*Texto de origem*
^^^^^^^^^^^^^^^^

LITTELL - Lanzmann acusou o livro de irrealismo. Se estão criticando o livro ou não, isso não
faz diferença para mim. Na
época do lançamento também
não me importei. Jamais participei diretamente dessas discussões. Os franceses adoram
um polêmica. Nesse aspecto eu
não sou francês, só gosto de me
dedicar às questões sérias [Littell obteve a nacionalidade
francesa em 2007, depois de ter
o pedido negado duas vezes].
FOLHA - A sua pretensão inicial era
escrever um "tour de force", um livro de 900 páginas?
LITTELL - Quem falou em "tour
de force" foi você... Não, só me
dei conta do tamanho que o livro teria quando já estava escrevendo. Não imaginava que
ficaria com esse porte.
FOLHA - E como o sr. vê o enorme
sucesso do seu livro na França, de
crítica e público?
LITTELL - Não tenho a menor
idéia (risos). Não esperava, foi
uma surpresa.
FOLHA - O sr. participou durante
muitos anos de ações humanitárias.
Isso ajudou para a criação do livro?
LITTELL - Participar das ações
humanitárias não ajudou, mas
sim o fato de trabalhar em situações de guerra, encontrar as
pessoas nos locais. Conheci os
carrascos. Isso me deu uma experiência muita direta com
pessoas como as que eu descrevo no meu livro.
FOLHA - O Holocausto e o período
nazista eram tratados com muita dificuldade na Europa. O seu livro poderia ter sido escrito há 15, 20 anos?
Teria tido a mesma repercussão?
LITTELL - Na Alemanha já se fala
há muito tempo abertamente
sobre os temas difíceis. Mas há
questões específicas que ainda
incomodam. Hoje, os grandes
assuntos que irritam estão, por
exemplo, no filme "A Queda! As
Últimas Horas de Hitler", de
Oliver Hirschbiegel, que causou um grande escândalo. O
grande tema que os alemães até
agora não abordaram francamente é a questão de seu próprio sentimento de vitimização. Eles também sofreram muito, principalmente os alemães do leste, que foram massacrados pelos soviéticos que
invadiam o país. É um assunto
muito difícil de abordar, quem
tentou foi desestimulado. Mas
é um problema real, é como
uma ferida que não se cura.

^^^^^^^^^^^^^^^^

*Dados apresentados*
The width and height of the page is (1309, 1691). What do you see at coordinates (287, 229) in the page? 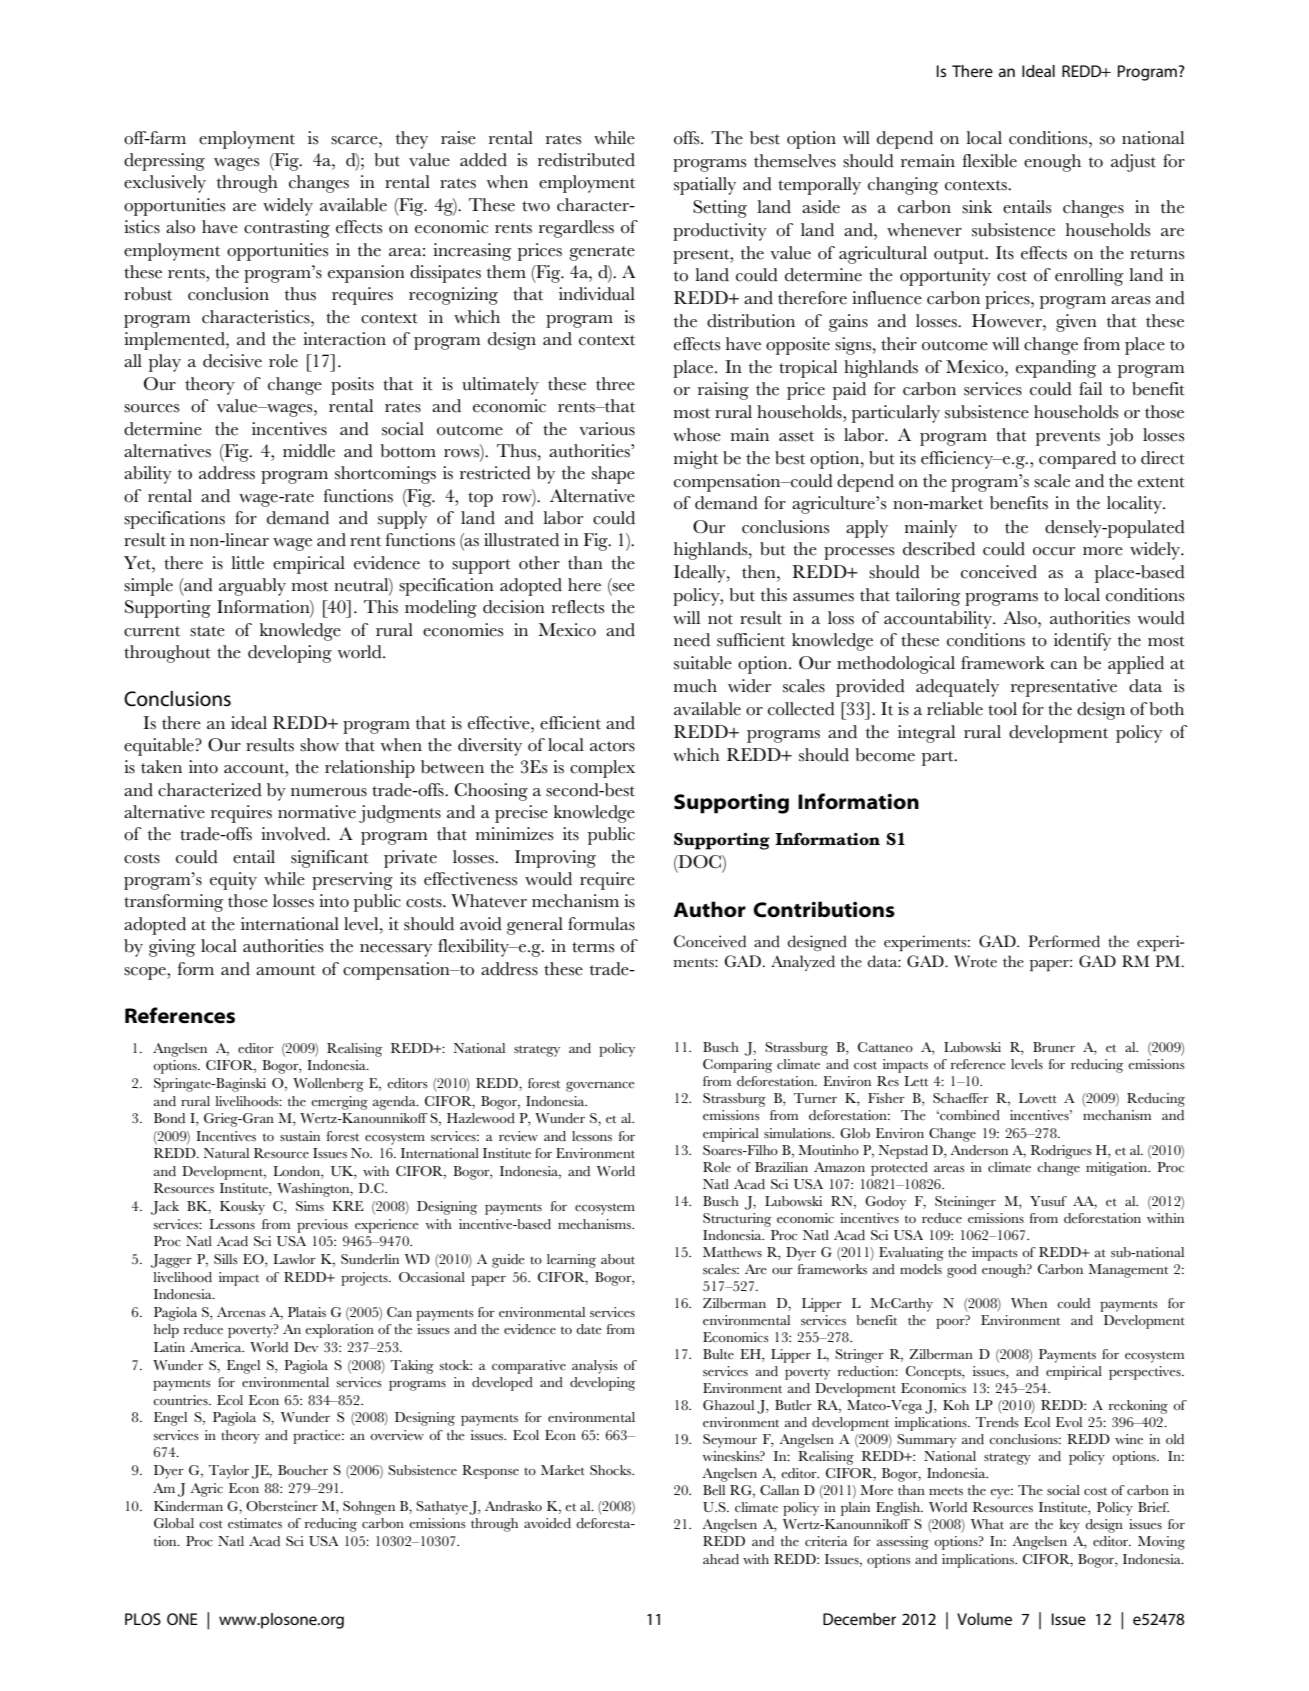
I see `contrasting` at bounding box center [287, 229].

^^^^^^^^^^^^^^^^

*Lista de tarefas*
A. Segundo a entrevista com Littell, em que ano ele obteve a nacionalidade francesa?
B. Prossiga com a entrevista com Littell a partir da última fala apresentada.
Os dados não têm relação nenhuma com o texto de origem.

*Respostas dos exercícios*
A. Em 2007.

B.
Agora existe mais espaço para o
debate, como prova o filme "A
Queda!" ou o caso do escritor
Günter Grass. Acho que o meu
livro se insere nesse processo
de discussão.
FOLHA - Quais foram suas principais fontes para o livro? O historiador Raul Hilberg parece ter sido essencial. E autores como Joachim Fest
[autor de "No Bunker de Hitler"]?
LITTELL - Hilberg foi uma grande referência, claro. Mas principalmente a nova geração de
historiadores alemães, a que
começou a publicar a partir do
começo dos anos 90. Pessoas
como Götz Aly. Nos EUA,
Christopher Browning, que é o
equivalente americano dessa
geração. Das gerações mais antigas, nunca gostei muito do
ponto de vista de Joachim Fest,
mas Martin Broszat, por exemplo, acho muito importante.
FOLHA - O que o sr. achou das declarações do Prêmio Nobel Günter
Grass, que causou polêmica ao relatar em 2006 que foi recrutado pela
SS nazista aos 17 anos?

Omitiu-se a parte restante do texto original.